Last summer, I went through a bout of really bad trouble with my back. Spasms, spasms, spasms. Nothing helped.
Until it did.
Well, guess what? It’s starting again and escalating quickly.
Fuck, fuck, fuck.
And you know what set it off?
Doing chair exercises.
That’s right, chair fucking exercises.
To my mind, there is no milder form of exercise than chair exercises. And these are recommended by two physical therapists I found on YouTube. (Okay, okay, YouTube may not be the most credible source of content – but how could anyone get hurt by chair exercises? I am feeling so old and fucking feeble right now.)
Anyhow, two days of doing 7 minute to 10 minute chair exercise routines and I’m icing my back and hollering each time my back spasms – and let’s not even talk about what happens when I sneeze; which I do frequently because – allergies.
I knew I went through this before. I KNEW it. But do you think I could remember how I put the last bout of back trouble to rest?
Nope. Not a clue.
Fuck, fuck, fuck.
My dear husband to the rescue. He suggested that maybe I blogged about it.
Of course, I did. I blog about everything that happens in my life, particularly the shitty things.
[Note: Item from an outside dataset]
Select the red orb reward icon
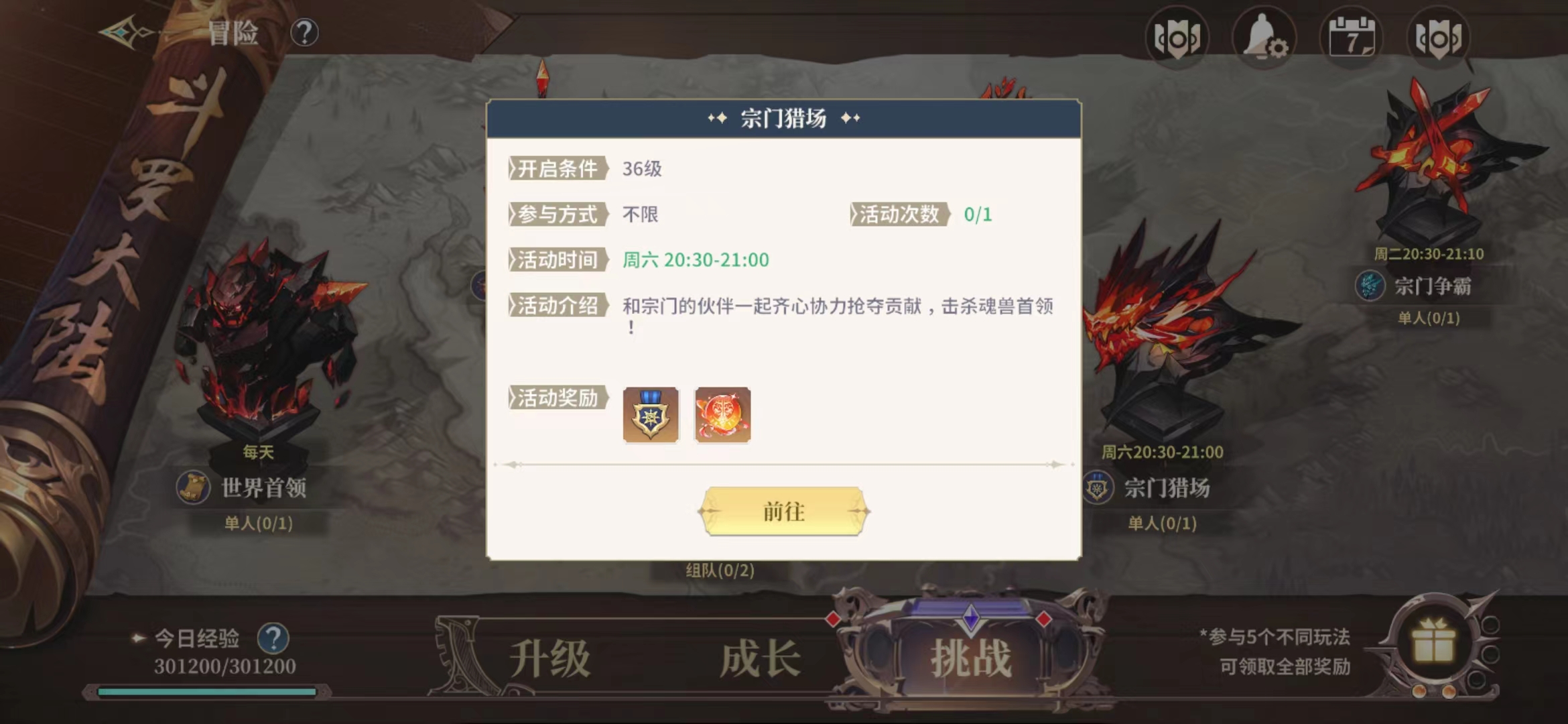 coord(722,415)
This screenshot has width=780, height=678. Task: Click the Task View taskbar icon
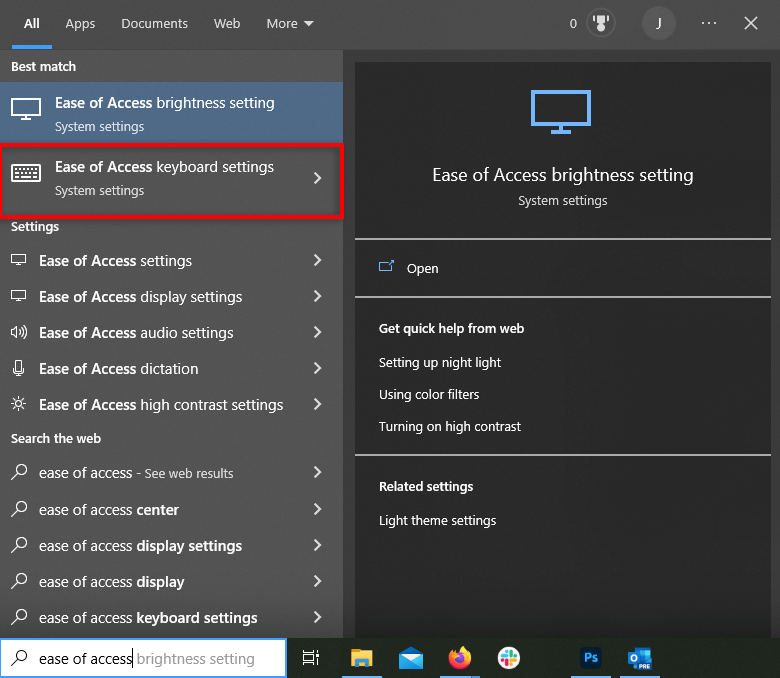click(x=311, y=657)
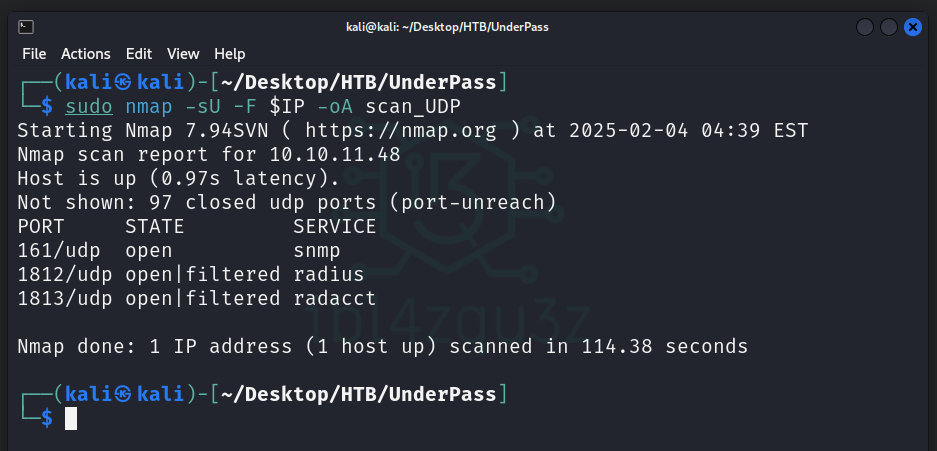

Of course, I couldn’t remember when it had happened before, so I had to slog through a bunch of old blog posts (damn, I’m funny); but there it was.
I need to ingest copious amounts of ibuprofen (to help the muscles relax) and do my old exercises to align my hips. Thank you fat old lady for blogging about every little shitty in your life and most of all, thank you smarty-McSmart-Smart husband for thinking of this!
Having a smart husband is a good survival skill.
Especially when you are a fat OLD lady whose body is falling apart faster than I can patch it back together.